PROVIDED DATA
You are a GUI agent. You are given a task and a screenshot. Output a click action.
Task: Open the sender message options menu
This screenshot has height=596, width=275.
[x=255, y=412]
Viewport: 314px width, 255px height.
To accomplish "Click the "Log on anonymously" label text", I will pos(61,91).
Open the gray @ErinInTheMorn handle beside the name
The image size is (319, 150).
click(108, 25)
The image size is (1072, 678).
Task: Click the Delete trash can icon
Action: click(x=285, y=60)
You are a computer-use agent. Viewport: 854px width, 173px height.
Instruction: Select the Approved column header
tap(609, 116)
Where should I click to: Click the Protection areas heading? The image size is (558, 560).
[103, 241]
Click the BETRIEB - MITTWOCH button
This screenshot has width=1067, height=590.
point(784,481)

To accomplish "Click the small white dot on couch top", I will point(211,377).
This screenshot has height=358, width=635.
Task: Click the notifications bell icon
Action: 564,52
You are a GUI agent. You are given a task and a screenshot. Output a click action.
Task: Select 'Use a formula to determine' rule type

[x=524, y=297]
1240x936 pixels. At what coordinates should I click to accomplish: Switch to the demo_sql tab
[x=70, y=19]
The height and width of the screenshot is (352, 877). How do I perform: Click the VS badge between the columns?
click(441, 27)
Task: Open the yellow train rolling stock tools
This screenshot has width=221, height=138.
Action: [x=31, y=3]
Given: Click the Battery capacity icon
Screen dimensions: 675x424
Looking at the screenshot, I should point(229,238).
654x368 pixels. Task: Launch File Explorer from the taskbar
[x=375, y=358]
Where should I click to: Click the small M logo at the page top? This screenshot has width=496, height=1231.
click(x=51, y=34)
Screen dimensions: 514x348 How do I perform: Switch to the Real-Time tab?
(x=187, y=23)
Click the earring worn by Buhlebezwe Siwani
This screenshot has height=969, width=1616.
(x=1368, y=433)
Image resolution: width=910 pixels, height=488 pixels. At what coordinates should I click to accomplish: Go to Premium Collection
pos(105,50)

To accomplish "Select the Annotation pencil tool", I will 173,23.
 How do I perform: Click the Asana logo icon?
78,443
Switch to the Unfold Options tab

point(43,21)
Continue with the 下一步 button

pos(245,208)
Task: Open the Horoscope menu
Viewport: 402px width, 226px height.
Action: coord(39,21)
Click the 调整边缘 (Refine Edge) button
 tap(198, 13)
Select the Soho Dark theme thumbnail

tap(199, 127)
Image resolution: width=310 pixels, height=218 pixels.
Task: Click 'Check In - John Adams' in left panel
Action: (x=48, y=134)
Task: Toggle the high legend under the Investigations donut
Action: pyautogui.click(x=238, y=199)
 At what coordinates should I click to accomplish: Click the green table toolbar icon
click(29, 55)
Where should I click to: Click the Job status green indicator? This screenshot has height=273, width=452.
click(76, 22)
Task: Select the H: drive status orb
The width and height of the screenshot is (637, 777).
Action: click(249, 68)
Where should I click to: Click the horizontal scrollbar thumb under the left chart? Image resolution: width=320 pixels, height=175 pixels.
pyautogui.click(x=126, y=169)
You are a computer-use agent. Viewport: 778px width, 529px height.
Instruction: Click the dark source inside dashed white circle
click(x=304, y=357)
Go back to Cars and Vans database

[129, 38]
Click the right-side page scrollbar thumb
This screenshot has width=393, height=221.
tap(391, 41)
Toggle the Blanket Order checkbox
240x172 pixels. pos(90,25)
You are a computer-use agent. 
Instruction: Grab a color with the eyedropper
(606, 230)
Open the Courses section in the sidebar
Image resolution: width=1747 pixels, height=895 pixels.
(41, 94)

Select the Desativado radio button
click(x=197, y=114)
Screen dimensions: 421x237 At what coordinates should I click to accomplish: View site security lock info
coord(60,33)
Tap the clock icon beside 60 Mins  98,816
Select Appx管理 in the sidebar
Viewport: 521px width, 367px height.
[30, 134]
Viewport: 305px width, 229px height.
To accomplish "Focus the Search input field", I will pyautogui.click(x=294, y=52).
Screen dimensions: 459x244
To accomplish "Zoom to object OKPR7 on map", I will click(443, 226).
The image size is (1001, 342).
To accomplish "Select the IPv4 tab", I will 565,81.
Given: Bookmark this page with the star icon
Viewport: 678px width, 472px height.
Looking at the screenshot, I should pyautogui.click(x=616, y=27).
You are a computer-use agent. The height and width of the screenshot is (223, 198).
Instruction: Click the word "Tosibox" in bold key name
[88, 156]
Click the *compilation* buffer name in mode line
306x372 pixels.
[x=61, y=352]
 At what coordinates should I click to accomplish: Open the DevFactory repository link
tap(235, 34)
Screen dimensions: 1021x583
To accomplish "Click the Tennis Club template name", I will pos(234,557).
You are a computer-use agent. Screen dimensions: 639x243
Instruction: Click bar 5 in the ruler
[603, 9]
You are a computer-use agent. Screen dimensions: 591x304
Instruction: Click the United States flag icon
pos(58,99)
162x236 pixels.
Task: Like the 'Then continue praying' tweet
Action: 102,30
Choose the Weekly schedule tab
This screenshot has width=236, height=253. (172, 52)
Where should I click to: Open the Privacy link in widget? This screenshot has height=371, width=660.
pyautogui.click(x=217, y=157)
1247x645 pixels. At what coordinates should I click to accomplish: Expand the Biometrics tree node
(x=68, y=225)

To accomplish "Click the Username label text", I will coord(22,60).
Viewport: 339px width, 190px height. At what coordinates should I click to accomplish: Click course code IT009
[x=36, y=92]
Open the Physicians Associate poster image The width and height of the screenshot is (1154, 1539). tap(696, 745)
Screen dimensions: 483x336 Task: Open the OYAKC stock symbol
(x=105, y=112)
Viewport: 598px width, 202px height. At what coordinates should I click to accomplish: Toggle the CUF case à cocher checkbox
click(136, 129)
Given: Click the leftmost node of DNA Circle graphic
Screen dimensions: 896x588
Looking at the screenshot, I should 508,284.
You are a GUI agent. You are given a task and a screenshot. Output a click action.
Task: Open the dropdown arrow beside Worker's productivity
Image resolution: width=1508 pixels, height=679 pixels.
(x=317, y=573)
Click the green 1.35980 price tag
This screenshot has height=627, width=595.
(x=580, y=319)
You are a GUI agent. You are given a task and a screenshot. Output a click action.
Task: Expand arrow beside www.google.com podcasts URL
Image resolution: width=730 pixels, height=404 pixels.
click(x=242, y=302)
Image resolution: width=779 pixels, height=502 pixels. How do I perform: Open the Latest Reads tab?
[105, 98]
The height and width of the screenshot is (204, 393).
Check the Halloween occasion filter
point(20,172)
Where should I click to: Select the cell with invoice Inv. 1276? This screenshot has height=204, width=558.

WHAT IS EXPECTED
Copy out each line of the records where the word "label" appears.

RESULT OF THIS TASK
To accomplish "Click the "Log on anonymously" label text", I will pos(61,91).
To accomplish "Click the Username label text", I will coord(22,60).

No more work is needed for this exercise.